机构地区:[1]广东第二师范学院计算机学院,广州510303

出  处:《现代计算机》2023年第24期26-32,共7页Modern Computer

基  金:广东省大学生创新训练计划资助项目国家级大学生创新训练计划资助项目(S202314278042);广东省教育科学规划课题(2022GXJK073、2023GXJK125);广东省高等学校党的建设研究会2022年党建研究课题(2022BK024);广州市哲学社会科学发展“十四五”规划共建课题(2023GZGJ171);广州市基础与应用基础研究项目(202002030232);广东第二师范学院高等教育教学改革项目(2022jxgg33);广东第二师范学院高层次人才培养特殊支持计划项目(2022年优秀青年教师培养对象:李万益);广东第二师范学院思政专项研究项目(2022SZZX13);广东第二师范学院2023年校内科研项目(学生工作专项)(2023XSGZ05)。

摘  要:针对叶面病害对苹果单产水平的提升产生负面影响的问题,将斑点落叶病、花叶病、褐斑病、灰斑病和锈病等五种作为重点。主要研究内容及结果如下:在苹果叶面存在差异以及图像环境不一的影响下,对病害图像进行去噪操作后,通过对关注主体的图像增强及Ostu法进行彩色图像分割,得到病斑特征与背景灰度的强度比图像。记下分割后的二值化图像的像素灰度值为0的坐标,并使原图在对应位置的像素灰度值为0。通过对卷积神经网络的特征提取,得出颜色、形状、纹理三种病斑特征参数。
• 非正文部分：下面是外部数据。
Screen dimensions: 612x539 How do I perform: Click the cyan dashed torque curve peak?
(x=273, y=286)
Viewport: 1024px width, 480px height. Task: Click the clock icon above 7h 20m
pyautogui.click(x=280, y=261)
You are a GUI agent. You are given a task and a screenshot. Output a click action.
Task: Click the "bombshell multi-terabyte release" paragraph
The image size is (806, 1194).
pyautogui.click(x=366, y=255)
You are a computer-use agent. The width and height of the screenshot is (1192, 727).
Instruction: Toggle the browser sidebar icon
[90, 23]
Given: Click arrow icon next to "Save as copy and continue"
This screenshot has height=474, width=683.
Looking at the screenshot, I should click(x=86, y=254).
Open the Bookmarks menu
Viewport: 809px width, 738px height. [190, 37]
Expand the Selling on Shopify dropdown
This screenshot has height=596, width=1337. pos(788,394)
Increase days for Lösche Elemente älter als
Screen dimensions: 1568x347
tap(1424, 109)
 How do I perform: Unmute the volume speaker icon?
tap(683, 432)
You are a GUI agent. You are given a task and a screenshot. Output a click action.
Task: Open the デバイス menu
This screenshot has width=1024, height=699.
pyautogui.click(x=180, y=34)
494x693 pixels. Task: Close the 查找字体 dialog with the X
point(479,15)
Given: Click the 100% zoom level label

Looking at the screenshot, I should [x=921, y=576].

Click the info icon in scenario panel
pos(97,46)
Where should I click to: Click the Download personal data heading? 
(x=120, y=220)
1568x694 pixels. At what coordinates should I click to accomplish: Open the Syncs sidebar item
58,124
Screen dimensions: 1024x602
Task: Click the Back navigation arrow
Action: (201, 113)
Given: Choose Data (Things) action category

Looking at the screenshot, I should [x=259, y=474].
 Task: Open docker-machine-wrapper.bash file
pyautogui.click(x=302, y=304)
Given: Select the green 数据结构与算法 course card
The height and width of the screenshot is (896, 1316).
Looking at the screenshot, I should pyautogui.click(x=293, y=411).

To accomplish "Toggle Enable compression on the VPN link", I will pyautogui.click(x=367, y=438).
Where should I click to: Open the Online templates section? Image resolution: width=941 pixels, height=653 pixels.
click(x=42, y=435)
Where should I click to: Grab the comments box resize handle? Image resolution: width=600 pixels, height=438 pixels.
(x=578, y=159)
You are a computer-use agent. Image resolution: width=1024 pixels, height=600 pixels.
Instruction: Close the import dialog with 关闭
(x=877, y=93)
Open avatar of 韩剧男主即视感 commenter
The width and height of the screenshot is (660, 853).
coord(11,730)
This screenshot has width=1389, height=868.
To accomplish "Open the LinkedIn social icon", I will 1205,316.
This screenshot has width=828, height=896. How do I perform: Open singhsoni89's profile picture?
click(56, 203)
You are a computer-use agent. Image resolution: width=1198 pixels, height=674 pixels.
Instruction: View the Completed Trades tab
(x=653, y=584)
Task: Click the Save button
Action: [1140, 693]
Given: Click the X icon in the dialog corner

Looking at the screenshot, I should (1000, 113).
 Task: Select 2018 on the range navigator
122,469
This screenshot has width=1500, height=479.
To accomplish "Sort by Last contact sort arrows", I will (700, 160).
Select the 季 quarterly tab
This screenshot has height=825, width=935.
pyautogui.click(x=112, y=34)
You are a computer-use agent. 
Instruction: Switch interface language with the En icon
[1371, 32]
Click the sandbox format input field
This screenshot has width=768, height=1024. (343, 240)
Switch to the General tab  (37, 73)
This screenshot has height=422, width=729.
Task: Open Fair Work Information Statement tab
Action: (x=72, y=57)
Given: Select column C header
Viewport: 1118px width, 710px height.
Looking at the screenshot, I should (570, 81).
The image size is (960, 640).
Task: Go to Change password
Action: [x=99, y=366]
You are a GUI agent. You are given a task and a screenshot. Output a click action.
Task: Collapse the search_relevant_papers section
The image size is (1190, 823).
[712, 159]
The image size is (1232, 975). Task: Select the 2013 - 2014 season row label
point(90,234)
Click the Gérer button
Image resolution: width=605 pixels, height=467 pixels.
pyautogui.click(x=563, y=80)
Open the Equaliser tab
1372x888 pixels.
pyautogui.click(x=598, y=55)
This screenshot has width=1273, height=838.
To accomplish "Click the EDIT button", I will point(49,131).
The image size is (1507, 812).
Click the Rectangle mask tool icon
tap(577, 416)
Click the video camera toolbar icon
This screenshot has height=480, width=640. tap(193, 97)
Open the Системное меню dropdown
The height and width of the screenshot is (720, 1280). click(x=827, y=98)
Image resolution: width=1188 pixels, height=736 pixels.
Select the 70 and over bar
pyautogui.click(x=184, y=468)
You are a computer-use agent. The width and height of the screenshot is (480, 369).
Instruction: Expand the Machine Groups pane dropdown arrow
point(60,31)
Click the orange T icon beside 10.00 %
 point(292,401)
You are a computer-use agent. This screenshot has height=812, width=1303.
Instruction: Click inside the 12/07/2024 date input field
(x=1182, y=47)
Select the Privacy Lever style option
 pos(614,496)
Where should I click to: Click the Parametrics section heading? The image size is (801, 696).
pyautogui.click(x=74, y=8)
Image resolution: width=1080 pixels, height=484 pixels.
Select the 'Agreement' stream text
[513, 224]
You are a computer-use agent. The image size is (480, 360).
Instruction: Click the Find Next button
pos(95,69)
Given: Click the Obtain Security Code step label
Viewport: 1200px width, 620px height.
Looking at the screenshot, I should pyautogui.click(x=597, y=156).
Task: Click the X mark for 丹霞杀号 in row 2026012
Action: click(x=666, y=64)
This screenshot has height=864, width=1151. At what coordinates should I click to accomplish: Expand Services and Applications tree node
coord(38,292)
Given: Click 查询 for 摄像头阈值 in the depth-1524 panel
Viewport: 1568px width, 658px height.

运用数学方法提取病斑的H方差后,得到H-S直方图为区分病斑的主要参照,采用一定的权重对特征参数建立病叶特征判别函数。根据判别函数对苹果叶片病害进行有效的统计学归类,建立Swin Transformer识别模型,将图像从测试数据集精准分类到特定的叶面病害类型。对卷积神经网络模型进行改进后,训练获得AlexNet-F苹果病害识别模型。采用Python代码运行程序,使用Python语言的Django框架,将苹果叶面病害识别模型及知识图谱作为核心,融合前端、数据库技术来开发系统。结果表明,上述分类操作能够对重点的五种苹果叶面病害图高效识别,满足项目作为识别系统的需要。In response to the negative impact of leaf diseases on the improvement of apple yield,five key diseases were identified,including leaf spot disease,mosaic disease,brown spot disease,gray spot disease,and rust disease.The main research contents and results are as follows:Under the influence of the difference of apple leaf surface and the different image environment,after the denoising operation of the disease image,the intensity ratio image of the disease spot feature and the background gray level is obtained by image enhancement and Ostu method of color image segmentation.Write down the coordinates where the pixel gray value of the binary image after segmentation is 0,and make the pixel gray value of the original image at the corresponding position be 0.Through the feature extraction of convolutional neural network,three characteristic parameters of color,shape and texture were obtained.The H‑S histogram was obtained as the main reference for distinguishing diseased spots,and the characteristic discriminant function of diseased leaves was established with certain weights for the characteristic parameters.According to the discriminant function,the apple leaf diseases are effectively classified statistically,and a Swin Transformer recognition model is established to accurately classify images from the test data set to specific leaf disease types.After improving the convolutional neural network model,AlexNet‑F apple disease recognition model was obtained.Use Python code to run the program,use the Django framework of Python language,take the identification model of apple leaf disease and knowledge graph as the core,and integrate front‑end and database technology to develop the system.The results show that the above classification operation can effectively identify the key 5 kinds of apple leaf surface disease maps,and meet the needs of the project as an identification system.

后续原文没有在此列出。